> _Directions_: The response must restate all of the data word for word.

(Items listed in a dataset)
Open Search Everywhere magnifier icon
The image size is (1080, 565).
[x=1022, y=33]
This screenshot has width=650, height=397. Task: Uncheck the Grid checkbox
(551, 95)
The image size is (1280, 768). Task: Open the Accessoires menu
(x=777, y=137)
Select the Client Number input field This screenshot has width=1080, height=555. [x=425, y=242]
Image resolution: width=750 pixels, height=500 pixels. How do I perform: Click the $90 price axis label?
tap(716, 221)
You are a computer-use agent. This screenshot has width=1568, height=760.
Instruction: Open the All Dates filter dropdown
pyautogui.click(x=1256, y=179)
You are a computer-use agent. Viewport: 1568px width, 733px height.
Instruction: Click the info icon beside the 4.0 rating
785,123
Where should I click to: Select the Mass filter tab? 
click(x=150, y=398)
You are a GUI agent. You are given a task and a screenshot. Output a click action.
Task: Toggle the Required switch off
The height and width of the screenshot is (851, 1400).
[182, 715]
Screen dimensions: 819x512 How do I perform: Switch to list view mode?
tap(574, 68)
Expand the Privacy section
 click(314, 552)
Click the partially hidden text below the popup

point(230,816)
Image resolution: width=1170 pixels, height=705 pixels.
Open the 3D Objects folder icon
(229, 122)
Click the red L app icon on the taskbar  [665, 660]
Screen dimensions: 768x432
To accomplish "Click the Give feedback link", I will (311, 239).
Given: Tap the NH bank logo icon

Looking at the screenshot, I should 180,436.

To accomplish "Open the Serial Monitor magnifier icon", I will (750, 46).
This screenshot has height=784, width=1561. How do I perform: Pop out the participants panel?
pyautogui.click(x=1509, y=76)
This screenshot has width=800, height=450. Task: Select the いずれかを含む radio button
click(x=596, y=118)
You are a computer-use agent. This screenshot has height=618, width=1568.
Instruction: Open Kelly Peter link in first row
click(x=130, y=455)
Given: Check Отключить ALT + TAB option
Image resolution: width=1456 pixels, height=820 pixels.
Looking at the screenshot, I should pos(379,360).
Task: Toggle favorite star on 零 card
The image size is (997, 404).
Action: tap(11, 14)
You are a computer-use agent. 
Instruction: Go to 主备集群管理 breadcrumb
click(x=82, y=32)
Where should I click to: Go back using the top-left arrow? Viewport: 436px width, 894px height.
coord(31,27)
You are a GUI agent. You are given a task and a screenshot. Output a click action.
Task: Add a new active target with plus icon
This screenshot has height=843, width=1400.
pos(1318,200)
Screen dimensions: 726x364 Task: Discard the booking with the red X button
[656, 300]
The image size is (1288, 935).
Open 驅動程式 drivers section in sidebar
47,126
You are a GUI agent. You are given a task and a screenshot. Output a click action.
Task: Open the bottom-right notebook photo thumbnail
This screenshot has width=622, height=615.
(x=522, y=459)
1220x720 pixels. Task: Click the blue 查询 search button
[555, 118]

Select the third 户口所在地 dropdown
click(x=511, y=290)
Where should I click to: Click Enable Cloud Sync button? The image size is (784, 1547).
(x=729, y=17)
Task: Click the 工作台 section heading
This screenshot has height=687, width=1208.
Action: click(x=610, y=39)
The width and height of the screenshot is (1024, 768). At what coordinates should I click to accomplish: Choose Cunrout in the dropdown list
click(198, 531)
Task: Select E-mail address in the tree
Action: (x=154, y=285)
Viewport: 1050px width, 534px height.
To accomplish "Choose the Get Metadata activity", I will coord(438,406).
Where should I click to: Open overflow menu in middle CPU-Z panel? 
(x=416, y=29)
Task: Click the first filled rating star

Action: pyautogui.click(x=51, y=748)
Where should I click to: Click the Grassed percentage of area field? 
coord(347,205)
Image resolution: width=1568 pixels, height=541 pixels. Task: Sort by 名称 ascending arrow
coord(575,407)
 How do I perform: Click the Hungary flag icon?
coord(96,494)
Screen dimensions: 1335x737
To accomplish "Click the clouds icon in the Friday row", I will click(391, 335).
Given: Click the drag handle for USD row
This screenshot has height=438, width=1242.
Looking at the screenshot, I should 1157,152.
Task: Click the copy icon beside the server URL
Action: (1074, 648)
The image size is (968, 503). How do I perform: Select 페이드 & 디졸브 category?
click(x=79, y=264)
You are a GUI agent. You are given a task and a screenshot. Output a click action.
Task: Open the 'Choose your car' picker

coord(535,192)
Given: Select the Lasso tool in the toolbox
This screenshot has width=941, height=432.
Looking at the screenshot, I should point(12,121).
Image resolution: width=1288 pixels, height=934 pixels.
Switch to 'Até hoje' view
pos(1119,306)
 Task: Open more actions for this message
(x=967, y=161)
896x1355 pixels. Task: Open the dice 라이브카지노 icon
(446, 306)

> _Output below_:
Open Search Everywhere magnifier icon
The image size is (1080, 565).
[x=1022, y=33]
This screenshot has width=650, height=397. Task: Uncheck the Grid checkbox
(551, 95)
The image size is (1280, 768). Task: Open the Accessoires menu
(x=777, y=137)
Select the Client Number input field This screenshot has width=1080, height=555. [x=425, y=242]
Image resolution: width=750 pixels, height=500 pixels. How do I perform: Click the $90 price axis label?
tap(716, 221)
You are a computer-use agent. This screenshot has width=1568, height=760.
Instruction: Open the All Dates filter dropdown
pyautogui.click(x=1256, y=179)
You are a computer-use agent. Viewport: 1568px width, 733px height.
Instruction: Click the info icon beside the 4.0 rating
785,123
Where should I click to: Select the Mass filter tab? 
click(x=150, y=398)
You are a GUI agent. You are given a task and a screenshot. Output a click action.
Task: Toggle the Required switch off
The height and width of the screenshot is (851, 1400).
[182, 715]
Screen dimensions: 819x512 How do I perform: Switch to list view mode?
tap(574, 68)
Expand the Privacy section
 click(314, 552)
Click the partially hidden text below the popup

point(230,816)
Image resolution: width=1170 pixels, height=705 pixels.
Open the 3D Objects folder icon
(229, 122)
Click the red L app icon on the taskbar  [665, 660]
Screen dimensions: 768x432
To accomplish "Click the Give feedback link", I will (311, 239).
Given: Tap the NH bank logo icon

Looking at the screenshot, I should 180,436.

To accomplish "Open the Serial Monitor magnifier icon", I will (750, 46).
This screenshot has height=784, width=1561. How do I perform: Pop out the participants panel?
pyautogui.click(x=1509, y=76)
This screenshot has width=800, height=450. Task: Select the いずれかを含む radio button
click(x=596, y=118)
You are a computer-use agent. This screenshot has height=618, width=1568.
Instruction: Open Kelly Peter link in first row
click(x=130, y=455)
Given: Check Отключить ALT + TAB option
Image resolution: width=1456 pixels, height=820 pixels.
Looking at the screenshot, I should pos(379,360).
Task: Toggle favorite star on 零 card
The image size is (997, 404).
Action: tap(11, 14)
You are a computer-use agent. 
Instruction: Go to 主备集群管理 breadcrumb
click(x=82, y=32)
Where should I click to: Go back using the top-left arrow? Viewport: 436px width, 894px height.
coord(31,27)
You are a GUI agent. You are given a task and a screenshot. Output a click action.
Task: Add a new active target with plus icon
This screenshot has height=843, width=1400.
pos(1318,200)
Screen dimensions: 726x364 Task: Discard the booking with the red X button
[656, 300]
The image size is (1288, 935).
Open 驅動程式 drivers section in sidebar
47,126
You are a GUI agent. You are given a task and a screenshot. Output a click action.
Task: Open the bottom-right notebook photo thumbnail
This screenshot has width=622, height=615.
(x=522, y=459)
1220x720 pixels. Task: Click the blue 查询 search button
[555, 118]

Select the third 户口所在地 dropdown
click(x=511, y=290)
Where should I click to: Click Enable Cloud Sync button? The image size is (784, 1547).
(x=729, y=17)
Task: Click the 工作台 section heading
This screenshot has height=687, width=1208.
Action: click(x=610, y=39)
The width and height of the screenshot is (1024, 768). At what coordinates should I click to accomplish: Choose Cunrout in the dropdown list
click(198, 531)
Task: Select E-mail address in the tree
Action: (x=154, y=285)
Viewport: 1050px width, 534px height.
To accomplish "Choose the Get Metadata activity", I will coord(438,406).
Where should I click to: Open overflow menu in middle CPU-Z panel? 
(x=416, y=29)
Task: Click the first filled rating star

Action: pyautogui.click(x=51, y=748)
Where should I click to: Click the Grassed percentage of area field? 
coord(347,205)
Image resolution: width=1568 pixels, height=541 pixels. Task: Sort by 名称 ascending arrow
coord(575,407)
 How do I perform: Click the Hungary flag icon?
coord(96,494)
Screen dimensions: 1335x737
To accomplish "Click the clouds icon in the Friday row", I will click(391, 335).
Given: Click the drag handle for USD row
This screenshot has height=438, width=1242.
Looking at the screenshot, I should 1157,152.
Task: Click the copy icon beside the server URL
Action: (1074, 648)
The image size is (968, 503). How do I perform: Select 페이드 & 디졸브 category?
click(x=79, y=264)
You are a GUI agent. You are given a task and a screenshot. Output a click action.
Task: Open the 'Choose your car' picker

coord(535,192)
Given: Select the Lasso tool in the toolbox
This screenshot has width=941, height=432.
Looking at the screenshot, I should point(12,121).
Image resolution: width=1288 pixels, height=934 pixels.
Switch to 'Até hoje' view
pos(1119,306)
 Task: Open more actions for this message
(x=967, y=161)
896x1355 pixels. Task: Open the dice 라이브카지노 icon
(446, 306)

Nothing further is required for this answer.